[Start of section]
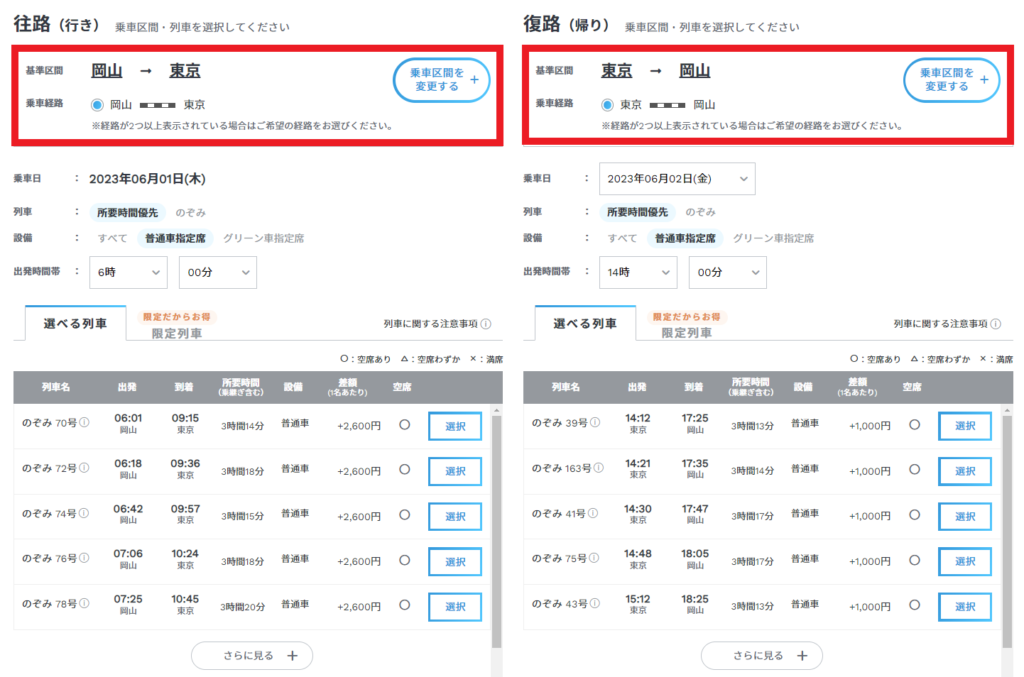Select のぞみ 70号 with its 選択 button
The width and height of the screenshot is (1024, 677).
point(457,425)
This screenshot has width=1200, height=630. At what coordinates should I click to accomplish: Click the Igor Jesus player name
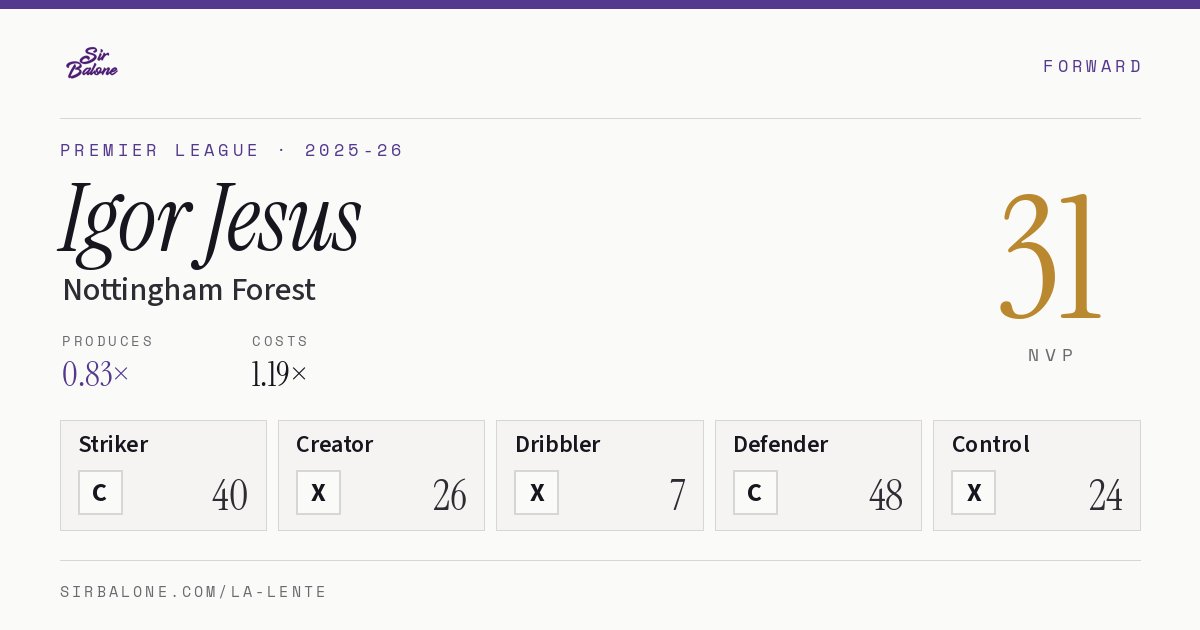click(210, 220)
[End of section]
*ASSIGNED TASK*
Everything from the line with "This screenshot has" through the final line of the material is to be returned exactly, both ends included, apart from the pictures.

*COMPLETED TASK*
This screenshot has width=1200, height=630. At what coordinates should I click to accomplish: Click the Igor Jesus player name
click(210, 220)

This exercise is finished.